# ðŸ¤¯ Welcome To the Visionary Data Generator!!!
This is a synthetic data generator that creates synthetic data based off real world known values, using a weighted probability algorithm. 

It produces a .csv file, that allows model/ipf_model.py to train directly off it. 

Approach:
- Sample covariates from sensible base rates and distributions
- Compute Homeless probability via a logistic model with domain-informed weights
- Calibrate intercept to match a target overall Homeless rate
- Save to model/data/synthetic_homelessness_data.csv

In [42]:
from __future__ import annotations

import os
from pathlib import Path
import numpy as np
import pandas as pd

from maths import *

print("Numpy: " + np.__version__)
print("Pandas: " + pd.__version__)

Numpy: 2.0.1
Pandas: 2.3.3


## Part 1 - Base Variable Sampling

### 1.1 Macros & Age-Band Sampler
Due to Australian open datasets defining age in this format of age ranges, this function helps generate random intigers between age ranges with **np.random.Generator**

In [43]:
## -- Macros & Initialiser Lists -- ##
SEED = 42 # random seed for reproduction
TOTAL = 50000 # total population
TARGET_RATE = 0.1  # homeless population rate

genders = ['Male', 'Female']
ages = ['0-17', '18-24', '25-34', '35-44', '45-54', '55-64', '65+']
locations = ['ACT', 'NSW', 'NT', 'QLD', 'SA', 'TAS', 'VIC', 'WA']  # match output column order

def sample_age_from_band(band: str, random_generator: np.random.Generator) -> int:
    ranges = {
        '0-17': (0, 17),
        '18-24': (18, 24),
        '25-34': (25, 34),
        '35-44': (35, 44),
        '45-54': (45, 54),
        '55-64': (55, 64),
        '65+': (65, 90),
    }
    lo, hi = ranges[band]
    return int(random_generator.integers(lo, hi + 1))

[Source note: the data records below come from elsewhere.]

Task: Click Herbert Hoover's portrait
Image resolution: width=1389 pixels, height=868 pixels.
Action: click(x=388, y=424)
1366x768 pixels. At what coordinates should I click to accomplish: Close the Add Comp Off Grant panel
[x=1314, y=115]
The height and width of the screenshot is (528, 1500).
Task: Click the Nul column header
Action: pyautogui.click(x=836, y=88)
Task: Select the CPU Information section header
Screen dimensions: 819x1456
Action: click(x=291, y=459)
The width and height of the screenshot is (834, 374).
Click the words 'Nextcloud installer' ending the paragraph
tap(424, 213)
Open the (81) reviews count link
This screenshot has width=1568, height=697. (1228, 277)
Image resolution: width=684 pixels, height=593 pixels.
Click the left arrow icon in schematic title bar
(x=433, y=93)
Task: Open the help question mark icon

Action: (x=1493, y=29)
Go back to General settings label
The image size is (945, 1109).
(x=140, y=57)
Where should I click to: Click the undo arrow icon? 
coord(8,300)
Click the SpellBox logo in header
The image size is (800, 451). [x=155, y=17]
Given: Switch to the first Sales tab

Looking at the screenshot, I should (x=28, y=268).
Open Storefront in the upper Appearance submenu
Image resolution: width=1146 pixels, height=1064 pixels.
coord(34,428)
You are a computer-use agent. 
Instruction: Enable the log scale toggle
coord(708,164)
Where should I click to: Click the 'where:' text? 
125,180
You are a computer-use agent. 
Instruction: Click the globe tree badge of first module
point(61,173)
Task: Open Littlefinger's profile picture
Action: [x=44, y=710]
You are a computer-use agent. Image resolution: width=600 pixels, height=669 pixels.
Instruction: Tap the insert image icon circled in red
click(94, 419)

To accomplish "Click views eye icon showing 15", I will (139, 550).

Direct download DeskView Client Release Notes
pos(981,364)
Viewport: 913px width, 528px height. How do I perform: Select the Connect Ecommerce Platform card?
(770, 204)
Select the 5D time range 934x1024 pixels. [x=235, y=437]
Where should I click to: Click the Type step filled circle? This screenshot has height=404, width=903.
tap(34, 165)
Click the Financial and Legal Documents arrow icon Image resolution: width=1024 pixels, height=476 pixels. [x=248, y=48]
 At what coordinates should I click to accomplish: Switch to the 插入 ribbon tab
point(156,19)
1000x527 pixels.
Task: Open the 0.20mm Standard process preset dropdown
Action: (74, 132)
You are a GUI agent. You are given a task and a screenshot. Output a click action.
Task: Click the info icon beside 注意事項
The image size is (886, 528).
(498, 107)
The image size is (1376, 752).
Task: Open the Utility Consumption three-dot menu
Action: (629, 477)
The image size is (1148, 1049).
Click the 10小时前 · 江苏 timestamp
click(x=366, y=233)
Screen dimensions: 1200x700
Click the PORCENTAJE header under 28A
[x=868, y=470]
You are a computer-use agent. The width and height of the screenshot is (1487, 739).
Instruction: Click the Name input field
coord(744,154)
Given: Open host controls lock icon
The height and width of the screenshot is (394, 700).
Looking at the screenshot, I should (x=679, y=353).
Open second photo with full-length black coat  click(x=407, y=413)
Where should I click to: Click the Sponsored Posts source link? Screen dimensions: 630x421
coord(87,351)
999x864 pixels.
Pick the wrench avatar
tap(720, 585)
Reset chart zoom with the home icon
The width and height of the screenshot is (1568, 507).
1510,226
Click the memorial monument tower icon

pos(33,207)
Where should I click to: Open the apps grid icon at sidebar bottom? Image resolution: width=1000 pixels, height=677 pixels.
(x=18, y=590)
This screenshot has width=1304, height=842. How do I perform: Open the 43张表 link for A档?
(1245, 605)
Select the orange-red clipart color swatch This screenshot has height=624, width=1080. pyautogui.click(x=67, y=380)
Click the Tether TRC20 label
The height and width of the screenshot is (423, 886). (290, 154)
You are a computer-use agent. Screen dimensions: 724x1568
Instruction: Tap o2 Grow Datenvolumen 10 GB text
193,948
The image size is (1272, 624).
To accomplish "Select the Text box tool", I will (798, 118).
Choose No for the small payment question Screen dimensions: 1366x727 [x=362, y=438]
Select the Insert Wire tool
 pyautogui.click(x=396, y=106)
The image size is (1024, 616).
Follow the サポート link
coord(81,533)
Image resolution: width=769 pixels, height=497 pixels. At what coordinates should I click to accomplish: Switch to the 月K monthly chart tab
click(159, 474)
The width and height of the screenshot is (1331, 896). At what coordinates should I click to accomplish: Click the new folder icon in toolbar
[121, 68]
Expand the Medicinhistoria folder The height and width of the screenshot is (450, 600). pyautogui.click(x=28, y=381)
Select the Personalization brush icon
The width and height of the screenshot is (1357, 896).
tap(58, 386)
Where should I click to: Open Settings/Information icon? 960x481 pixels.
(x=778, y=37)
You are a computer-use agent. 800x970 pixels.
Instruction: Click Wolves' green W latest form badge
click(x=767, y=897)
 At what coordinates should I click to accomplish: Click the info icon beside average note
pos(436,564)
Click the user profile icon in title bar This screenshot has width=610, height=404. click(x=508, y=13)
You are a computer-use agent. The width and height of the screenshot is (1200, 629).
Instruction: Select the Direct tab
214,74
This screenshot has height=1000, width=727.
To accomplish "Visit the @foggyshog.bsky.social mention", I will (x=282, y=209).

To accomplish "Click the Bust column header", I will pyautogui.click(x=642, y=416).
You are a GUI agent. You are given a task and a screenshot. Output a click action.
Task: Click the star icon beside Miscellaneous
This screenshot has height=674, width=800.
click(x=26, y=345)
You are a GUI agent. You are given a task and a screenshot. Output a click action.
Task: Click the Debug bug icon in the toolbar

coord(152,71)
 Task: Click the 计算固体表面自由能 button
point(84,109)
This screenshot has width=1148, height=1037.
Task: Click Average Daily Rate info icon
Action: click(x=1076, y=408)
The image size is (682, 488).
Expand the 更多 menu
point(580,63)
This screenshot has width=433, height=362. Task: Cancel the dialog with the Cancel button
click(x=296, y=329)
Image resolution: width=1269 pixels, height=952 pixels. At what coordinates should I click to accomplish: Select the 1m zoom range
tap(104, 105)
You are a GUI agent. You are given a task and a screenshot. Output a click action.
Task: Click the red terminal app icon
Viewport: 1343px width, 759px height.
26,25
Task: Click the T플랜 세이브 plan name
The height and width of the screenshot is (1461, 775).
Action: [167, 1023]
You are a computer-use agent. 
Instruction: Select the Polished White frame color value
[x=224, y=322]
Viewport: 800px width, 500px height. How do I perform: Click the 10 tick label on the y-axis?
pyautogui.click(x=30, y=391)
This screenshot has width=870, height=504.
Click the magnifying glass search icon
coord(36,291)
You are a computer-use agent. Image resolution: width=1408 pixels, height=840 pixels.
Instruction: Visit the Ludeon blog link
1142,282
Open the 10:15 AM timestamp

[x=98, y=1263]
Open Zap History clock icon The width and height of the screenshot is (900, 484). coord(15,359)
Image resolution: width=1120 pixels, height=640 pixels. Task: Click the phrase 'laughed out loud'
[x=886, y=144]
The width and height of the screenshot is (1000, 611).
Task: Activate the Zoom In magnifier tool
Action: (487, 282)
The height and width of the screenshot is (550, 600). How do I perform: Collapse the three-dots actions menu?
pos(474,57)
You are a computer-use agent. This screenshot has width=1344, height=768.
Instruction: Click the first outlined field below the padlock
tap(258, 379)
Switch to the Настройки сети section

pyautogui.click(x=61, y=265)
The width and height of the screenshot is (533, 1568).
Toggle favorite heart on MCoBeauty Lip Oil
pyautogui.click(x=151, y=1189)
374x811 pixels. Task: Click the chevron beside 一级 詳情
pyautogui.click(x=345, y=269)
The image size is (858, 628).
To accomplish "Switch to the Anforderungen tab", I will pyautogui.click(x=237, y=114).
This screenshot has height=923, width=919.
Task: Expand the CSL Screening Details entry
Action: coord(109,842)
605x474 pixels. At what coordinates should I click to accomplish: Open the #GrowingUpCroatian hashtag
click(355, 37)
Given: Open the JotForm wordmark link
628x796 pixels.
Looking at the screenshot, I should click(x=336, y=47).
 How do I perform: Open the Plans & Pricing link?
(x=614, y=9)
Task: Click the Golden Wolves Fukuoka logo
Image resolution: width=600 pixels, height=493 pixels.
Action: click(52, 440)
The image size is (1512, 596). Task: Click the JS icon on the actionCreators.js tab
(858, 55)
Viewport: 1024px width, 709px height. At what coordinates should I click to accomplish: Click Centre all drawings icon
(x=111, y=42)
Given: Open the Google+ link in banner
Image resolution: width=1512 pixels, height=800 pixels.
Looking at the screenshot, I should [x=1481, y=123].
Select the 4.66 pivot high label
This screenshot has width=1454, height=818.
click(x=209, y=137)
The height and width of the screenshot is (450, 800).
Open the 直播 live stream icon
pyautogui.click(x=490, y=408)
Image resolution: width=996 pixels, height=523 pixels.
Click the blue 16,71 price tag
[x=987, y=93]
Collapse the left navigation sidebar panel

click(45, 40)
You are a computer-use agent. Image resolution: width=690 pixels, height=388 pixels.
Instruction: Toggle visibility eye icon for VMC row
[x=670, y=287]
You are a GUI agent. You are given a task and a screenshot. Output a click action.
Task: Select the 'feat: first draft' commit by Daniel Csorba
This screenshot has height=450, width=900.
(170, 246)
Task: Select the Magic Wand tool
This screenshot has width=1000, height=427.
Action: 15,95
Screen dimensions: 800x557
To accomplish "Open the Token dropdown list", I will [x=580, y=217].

### 1.2 Sampling Covariate Variables off Known Australian Demographics Distrobutions

*Note - Conditional Probabilities NOT considered in this model.*

In [44]:
rng = np.random.default_rng(SEED) # creates random number generator object

# Attribute probabilities (Later used in RNG)

gender_p = np.array([0.493, 0.507]) # TODO - Make all use ABS 2021 Census
age_p = np.array([0.216, 0.085, 0.143, 0.137, 0.127, 0.1195, 0.1725], dtype=float) # ABS 2021 Census
loc_p = np.array([0.02, 0.35, 0.03, 0.24, 0.09, 0.02, 0.21, 0.04])
loc_p = loc_p / loc_p.sum()

# Binary feature probabilities (Later used in RNG)
p_drug = 0.164
p_mental = 0.215
p_indigenous = 0.038
p_dv = 0.009

# NOTE - random.choice(possible outcomes, generated length, probability)

# Sample covariates
gender = rng.choice(genders, size=TOTAL, p=gender_p)
location = rng.choice(locations, size=TOTAL, p=loc_p)
drug = (rng.random(TOTAL) < p_drug).astype(int)
mental = (rng.random(TOTAL) < p_mental).astype(int)
indigenous = (rng.random(TOTAL) < p_indigenous).astype(int)
dv = (rng.random(TOTAL) < p_dv).astype(int)

# Choose from age range
age_band = rng.choice(ages, size=TOTAL, p=age_p)
age_numeric = np.array([sample_age_from_band(b, rng) for b in age_band], dtype=int)

# Map categorical to numeric for model contribution
gender_num = (gender == 'Male').astype(int)  # align with ipf2 encoding (Male=1 there? ipf2 used Male->0; we'll keep small weight)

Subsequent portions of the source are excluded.